Methods: Five qualitative semi-structured focus groups (N=23) were conducted with undergraduate women from a large research university in California. The inclusion criteria included 18-25 years old, self-identification as a woman, and current undergraduate enrollment at [university blinded]. Participants ranged in age from 18 to 24 (M=19.7, SD=1.7) and identified as White (n=11), Asian/Asian American (n=5), Latina (n=3), Black (n=2), and multiracial (n=2). The majority of participants identified as heterosexual (n=15), followed by bisexual (n=5), pansexual (n=1), queer (n=1), and demi-heterosexual (n=1). The discussions were audio-recorded and transcribed.
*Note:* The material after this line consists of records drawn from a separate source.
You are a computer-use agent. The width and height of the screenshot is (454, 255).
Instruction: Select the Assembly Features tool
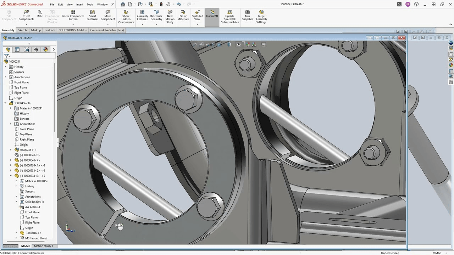(142, 16)
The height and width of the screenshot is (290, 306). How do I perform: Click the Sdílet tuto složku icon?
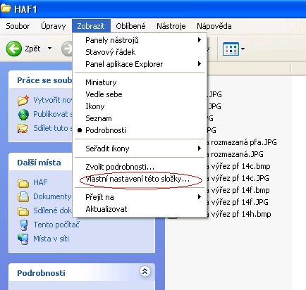[23, 128]
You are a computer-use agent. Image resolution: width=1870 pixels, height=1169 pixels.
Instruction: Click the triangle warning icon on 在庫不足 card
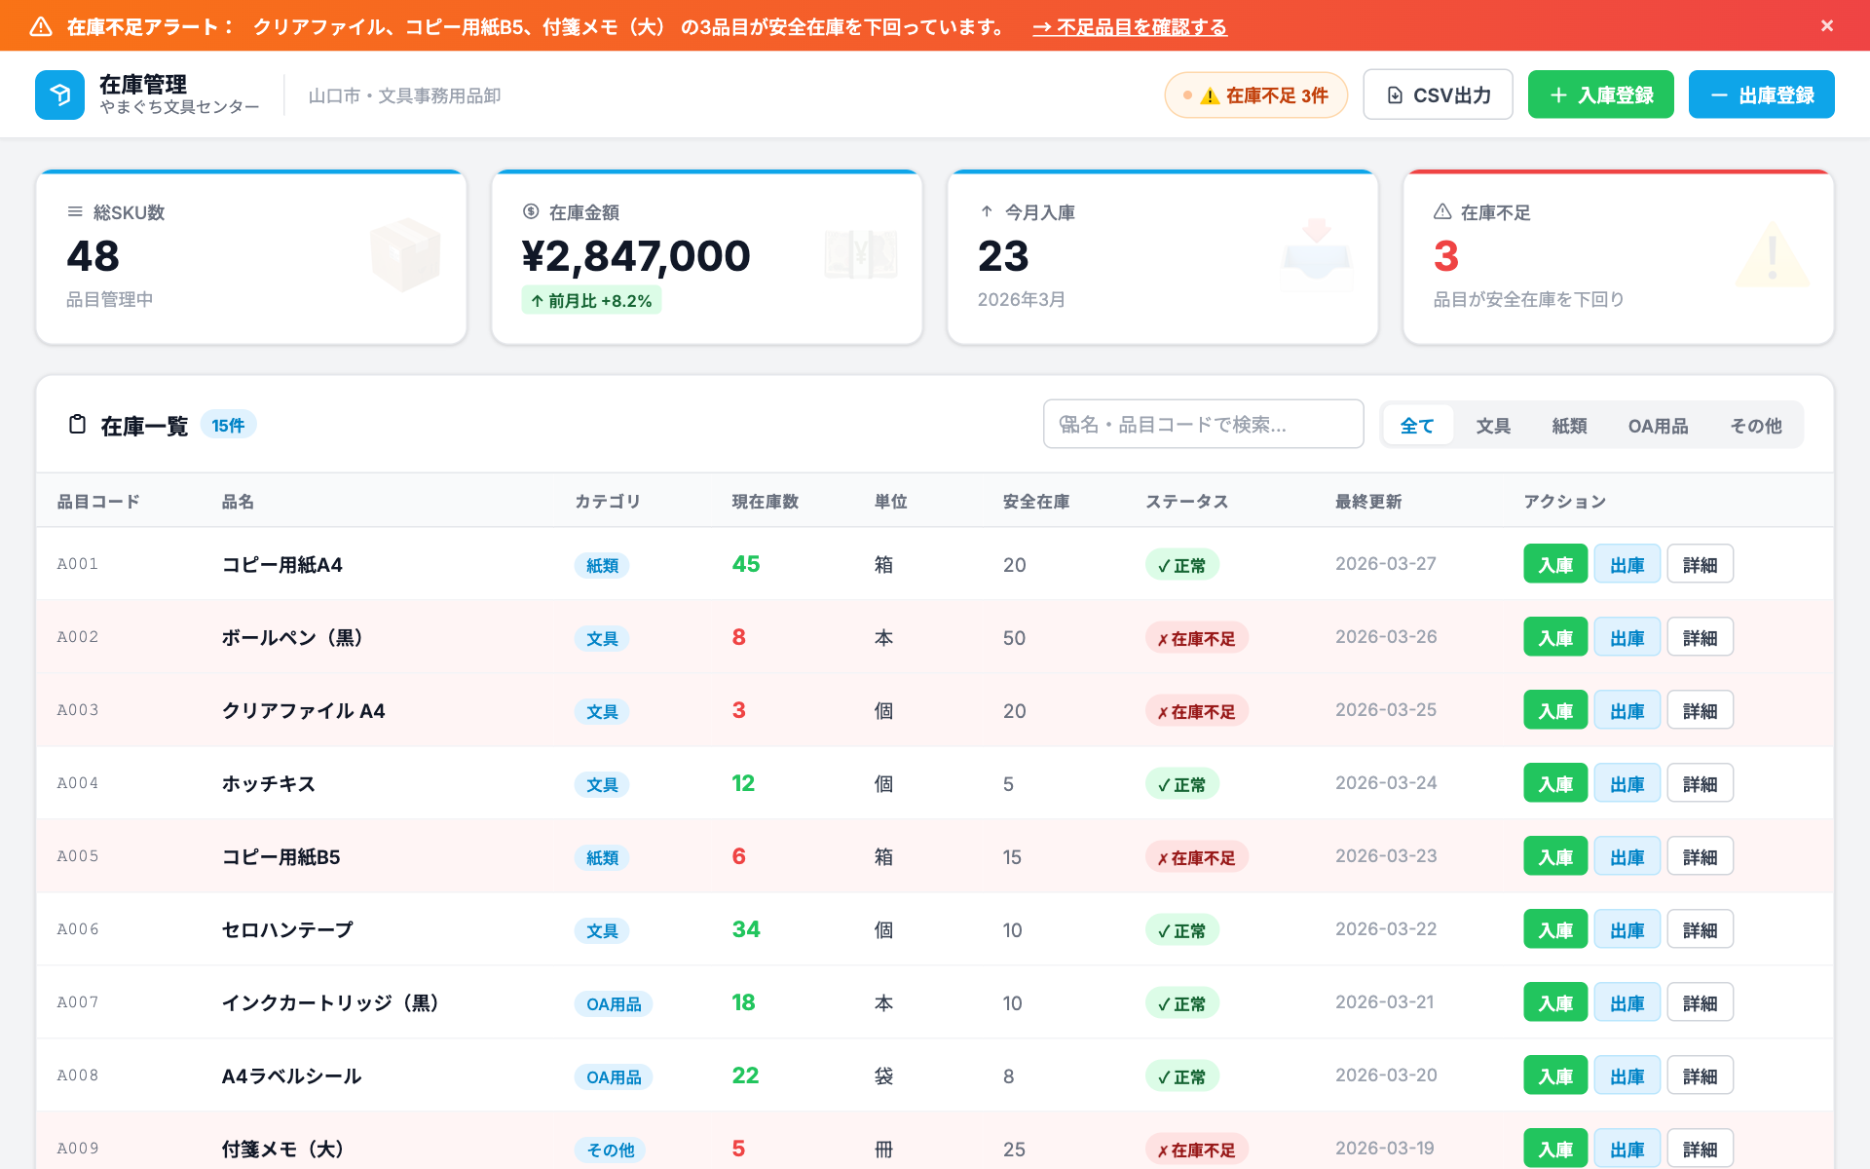pos(1442,211)
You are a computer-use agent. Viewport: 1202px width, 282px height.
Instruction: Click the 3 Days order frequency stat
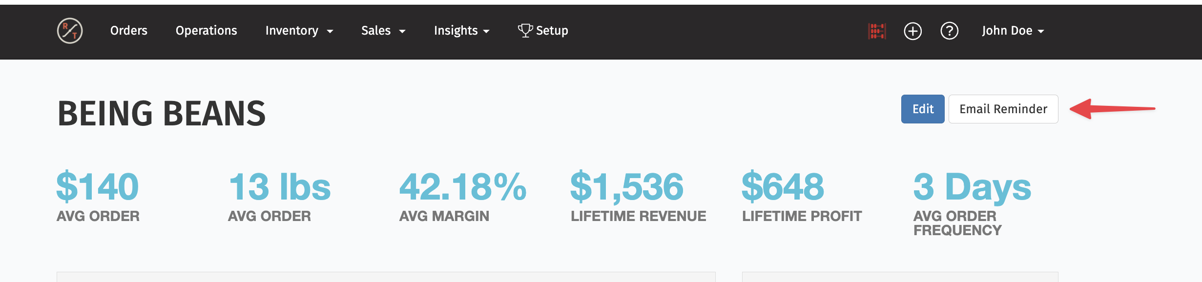(x=972, y=187)
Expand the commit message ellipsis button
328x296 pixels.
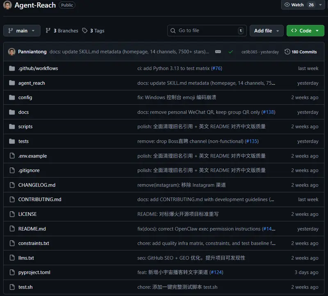coord(218,52)
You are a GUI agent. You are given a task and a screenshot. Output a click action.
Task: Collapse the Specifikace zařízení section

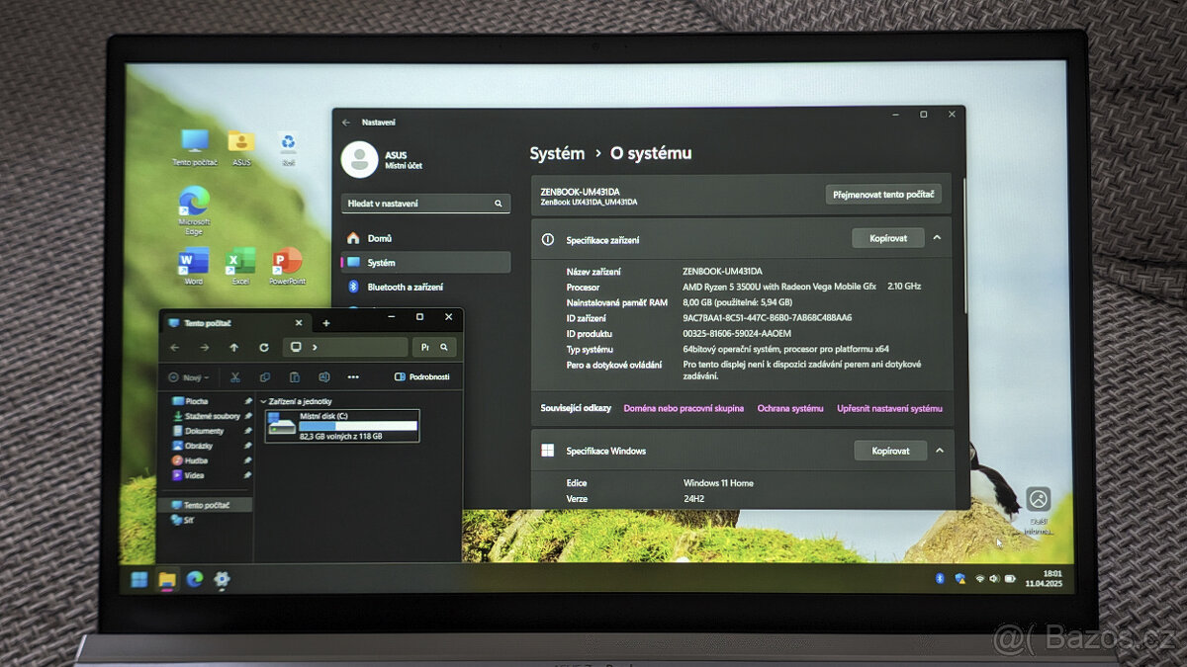[937, 238]
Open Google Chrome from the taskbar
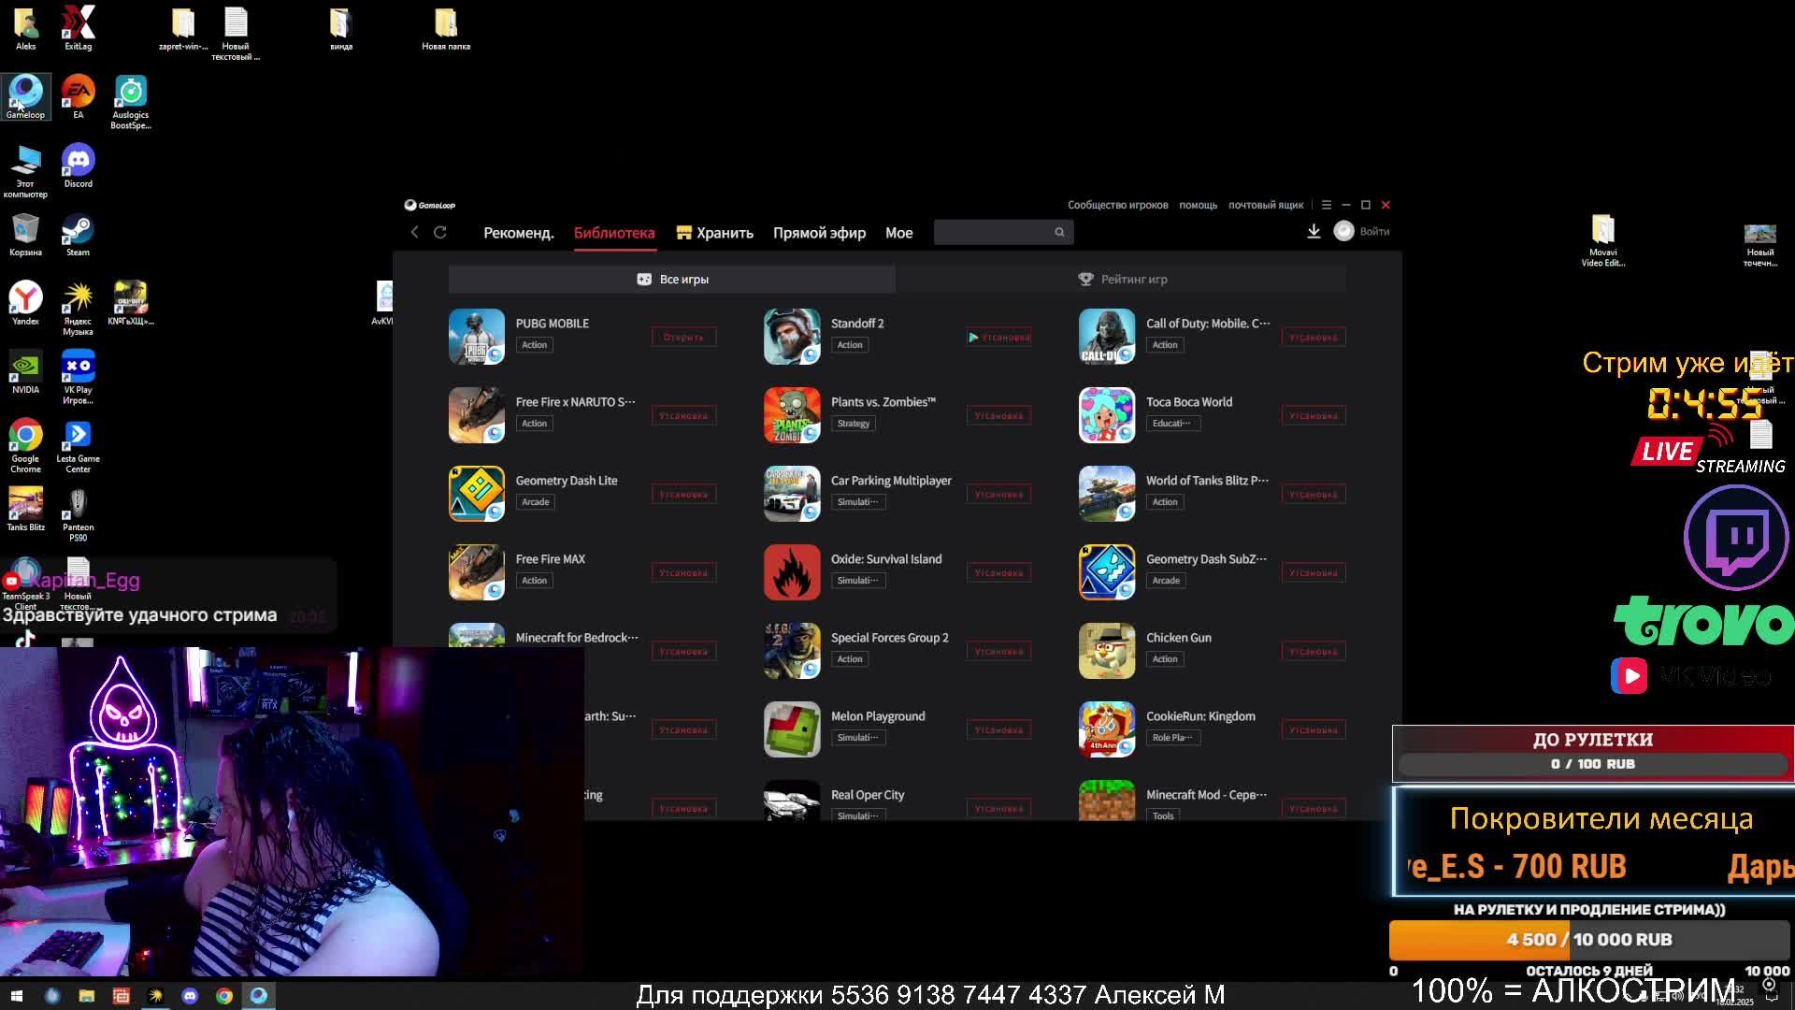Viewport: 1795px width, 1010px height. 224,996
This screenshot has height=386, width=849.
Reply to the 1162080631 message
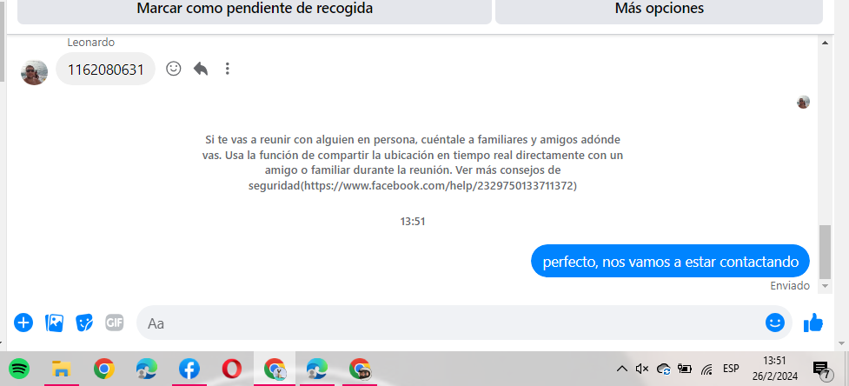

Themes were coded and analyzed using Dedoose. Directed content analysis was performed. A priori codes based on existing microaggressions taxonomies were used and emergent themes were identified.
Results: Five gender microaggressions themes emerged as the most relevant to a college campus environment. Three of these themes were consistent with Capodilupo and colleagues (2010) gender microaggression taxonomy: (1) assumption of traditional gender roles, (2) environmental invalidations, and (3) sexual objectification. Two themes were novel and had not been discussed previously in the literature: (1) infrastructure failure and (2) male dominance. As assumption of traditional gender roles was such a dominant theme, four sub-themes were identified to further delineate this theme: (1) caretaker/nurturer, (2) women dominated occupations, (3) weak/“damsel in distress”, and (4) presumed incompetence.
Conclusions and Implications: Identifying new themes and refining the existing gender microaggressions taxonomy with population specific (e.g., undergraduate women) qualitative data is critical to the comprehensive conceptualization necessary for rigorous empirical study and measurement design. With this increased rigor, practitioners and researchers can approach prevention, intervention, and scholarship with more tools to enact lasting change. Disrupting gender microaggressive climates holds the possibility of improving undergraduate women’s sense of belonging on campus, increasing the accessibility of majors and career paths traditionally dominated by men, and improving their academic performance. A refined taxonomy for gender microaggressions on campus establishes a framework for measure development and testing, increasing that capacity of social work researchers to assess and address campus climate.